Apesar do combate à pandemia ser relativamente descentralizado no Brasil, disse Stuenkel, a postura de Bolsonaro “é crucial para essa percepção, porque ele é o cartão de visitas do país” e “totalmente diferente dos demais líderes, o que impacta muito a reputação brasileira”.

Para Ivan Briscoe, do International Crisis Group, é inevitável que os vizinhos comecem a flexibilizar suas quarentenas, mas, “se houver uma sensação de que o Brasil permanece uma séria fonte de contaminação, certamente o fechamento destas fronteiras e do tráfego nacional se tornará a última parte da quarentena a ser suspensa”.
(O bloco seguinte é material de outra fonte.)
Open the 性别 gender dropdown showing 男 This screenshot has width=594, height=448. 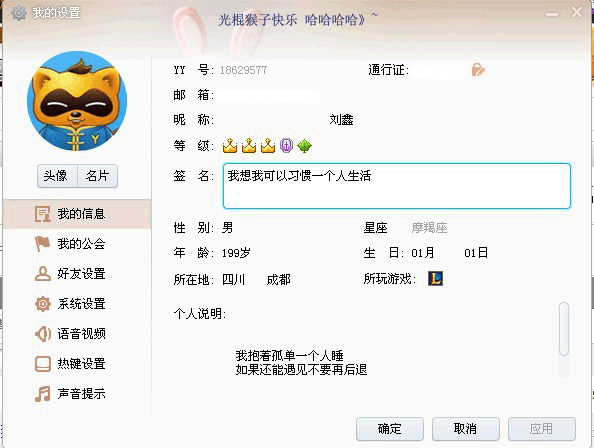[227, 228]
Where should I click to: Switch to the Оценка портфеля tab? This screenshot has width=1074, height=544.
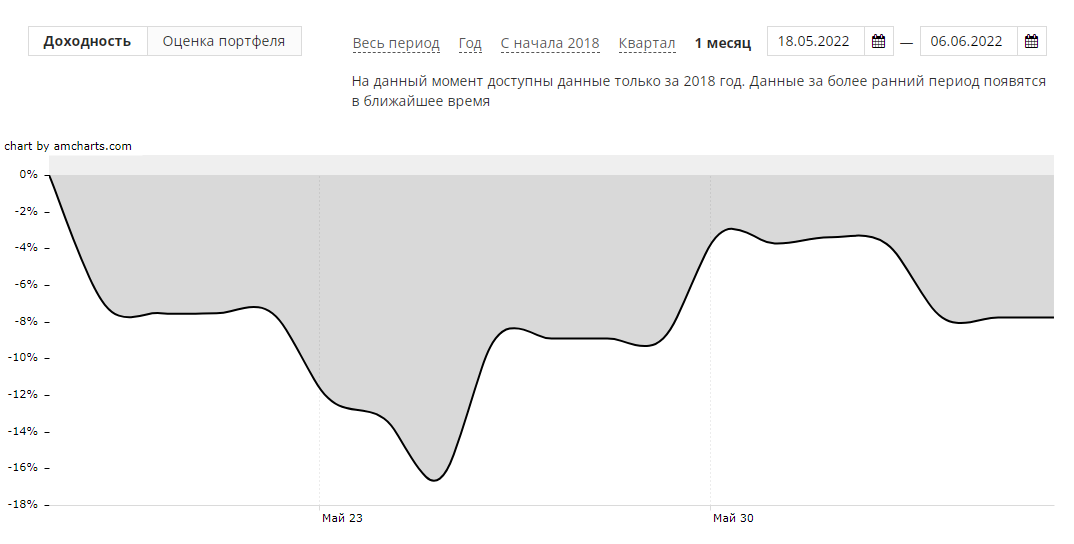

Procuradas, a única chancelaria de um país vizinho a responder foi a do Uruguai. Ela disse que habitantes de cidades-limítrofes podem circular “livremente dentro das cidades” e que “o que o Uruguai fará é aumentar os controles internos em locais próximos à fronteira para garantir que as regras sejam cumpridas, conforme estabelecido pelo decreto que tem sua contrapartida em um decreto-espelho no Brasil coordenado bilateralmente com a chancelaria brasileira”.